A prisão do padre Amaro, tido como sucessor mais notável na luta da missionária Dorothy Stang pela reforma agrária e desenvolvimento sustentável no oeste do Pará, inscreve-se entre os atentados típicos do golpismo larápio e sua tentativa de eliminação física de quem lhe atrapalha os planos.
Segundo a CPT, enjaularam o padre na mesma carceragem onde está o fazendeiro condenado há trinta anos de cadeia, condenado que foi pelo assassinato da missionária estadunidense, crime ocorrido em fevereiro de 2005.
A prisão tem toda a aparência de ilegalidade forjada, desgraçadamente muito em voga na atualidade, diferindo do figurino togado/curitibano por não recorrer a delatores presos, mas a depoimentos de grileiros vis que não aceitam viver em mundo civilizado livre da lei do mais forte.
Justamente quando um ex-detento notoriamente não ressocializado, perigosamente detentor de mandato parlamentar, tenta perpetrar mais um crime contra o meio ambiente, ao permitir o plantio de cana de açúcar na Amazônia, tenta-se tirar de circulação alguém que lidera a luta contra a destruição de nossa floresta.

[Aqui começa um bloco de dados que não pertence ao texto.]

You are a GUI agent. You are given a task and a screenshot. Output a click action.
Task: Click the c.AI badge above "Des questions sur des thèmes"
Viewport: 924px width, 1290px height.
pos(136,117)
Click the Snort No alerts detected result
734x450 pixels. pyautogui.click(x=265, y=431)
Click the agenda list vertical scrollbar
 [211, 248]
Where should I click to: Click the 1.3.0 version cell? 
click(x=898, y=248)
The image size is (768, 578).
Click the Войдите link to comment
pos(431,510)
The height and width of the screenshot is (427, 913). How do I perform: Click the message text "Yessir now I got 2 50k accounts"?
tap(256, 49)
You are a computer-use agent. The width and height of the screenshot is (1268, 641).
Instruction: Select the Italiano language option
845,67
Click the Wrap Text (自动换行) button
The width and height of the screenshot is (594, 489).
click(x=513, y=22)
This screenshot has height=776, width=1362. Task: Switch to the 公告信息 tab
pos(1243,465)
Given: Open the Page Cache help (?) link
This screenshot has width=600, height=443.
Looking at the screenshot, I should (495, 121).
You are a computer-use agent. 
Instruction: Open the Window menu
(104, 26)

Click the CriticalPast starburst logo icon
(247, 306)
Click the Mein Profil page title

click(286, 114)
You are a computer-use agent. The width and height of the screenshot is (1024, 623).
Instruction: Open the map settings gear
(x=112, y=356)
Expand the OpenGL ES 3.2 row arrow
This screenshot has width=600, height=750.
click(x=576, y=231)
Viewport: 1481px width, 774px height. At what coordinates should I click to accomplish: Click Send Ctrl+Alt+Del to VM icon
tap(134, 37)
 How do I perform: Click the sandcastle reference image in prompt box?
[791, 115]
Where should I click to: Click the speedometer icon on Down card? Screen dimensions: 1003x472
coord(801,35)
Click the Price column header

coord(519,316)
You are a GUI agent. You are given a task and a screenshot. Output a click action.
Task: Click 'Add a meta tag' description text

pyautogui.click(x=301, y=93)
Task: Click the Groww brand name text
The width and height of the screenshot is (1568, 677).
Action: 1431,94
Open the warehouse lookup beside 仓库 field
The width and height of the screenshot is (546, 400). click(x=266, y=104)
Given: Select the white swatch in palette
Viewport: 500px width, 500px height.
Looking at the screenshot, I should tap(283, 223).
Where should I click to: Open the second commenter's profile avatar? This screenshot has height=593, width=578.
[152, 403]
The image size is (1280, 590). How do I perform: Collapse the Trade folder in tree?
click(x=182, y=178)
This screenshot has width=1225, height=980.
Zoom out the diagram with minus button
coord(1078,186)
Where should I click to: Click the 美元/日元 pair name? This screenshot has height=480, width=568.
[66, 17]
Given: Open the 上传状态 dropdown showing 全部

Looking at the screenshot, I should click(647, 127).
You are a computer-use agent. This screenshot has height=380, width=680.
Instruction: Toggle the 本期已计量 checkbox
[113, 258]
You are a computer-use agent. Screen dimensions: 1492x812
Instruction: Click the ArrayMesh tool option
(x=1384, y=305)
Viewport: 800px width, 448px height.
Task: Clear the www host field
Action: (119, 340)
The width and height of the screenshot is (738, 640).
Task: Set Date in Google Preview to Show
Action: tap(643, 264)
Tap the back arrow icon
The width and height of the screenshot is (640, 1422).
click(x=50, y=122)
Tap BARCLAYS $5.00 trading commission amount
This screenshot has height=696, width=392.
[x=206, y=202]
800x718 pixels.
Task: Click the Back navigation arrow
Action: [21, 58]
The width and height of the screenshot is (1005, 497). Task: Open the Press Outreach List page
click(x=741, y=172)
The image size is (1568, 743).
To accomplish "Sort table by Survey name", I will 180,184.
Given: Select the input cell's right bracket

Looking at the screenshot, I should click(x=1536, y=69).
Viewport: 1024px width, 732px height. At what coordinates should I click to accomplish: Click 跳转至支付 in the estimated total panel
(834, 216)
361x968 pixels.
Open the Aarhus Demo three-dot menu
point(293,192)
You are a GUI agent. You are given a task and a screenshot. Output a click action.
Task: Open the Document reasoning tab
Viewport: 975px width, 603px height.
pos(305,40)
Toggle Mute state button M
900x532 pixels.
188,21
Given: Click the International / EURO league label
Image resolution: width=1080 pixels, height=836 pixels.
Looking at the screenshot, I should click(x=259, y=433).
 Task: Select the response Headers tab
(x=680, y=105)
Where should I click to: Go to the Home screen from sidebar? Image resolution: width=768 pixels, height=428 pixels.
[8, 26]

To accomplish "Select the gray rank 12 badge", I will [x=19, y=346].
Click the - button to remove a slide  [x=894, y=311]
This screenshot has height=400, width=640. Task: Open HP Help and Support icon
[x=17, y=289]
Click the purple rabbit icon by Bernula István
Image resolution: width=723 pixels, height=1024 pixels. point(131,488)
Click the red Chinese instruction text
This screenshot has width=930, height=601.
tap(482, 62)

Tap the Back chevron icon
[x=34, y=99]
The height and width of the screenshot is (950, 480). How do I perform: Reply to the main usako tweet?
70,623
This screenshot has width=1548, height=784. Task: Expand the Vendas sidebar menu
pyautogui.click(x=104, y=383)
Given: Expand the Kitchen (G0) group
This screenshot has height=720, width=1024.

Infelizmente, mesmo que tudo venha ser esclarecido oportunamente e o padre solto por falta de provas, o ardil visando destruir o legado da irmã Dorothy sustentado por Amaro será achincalhado por essa gente inescrupulosa, que só queria um motivo, ainda que torpe, para impor definitivamnete a barbárie em Anapu. Até quando.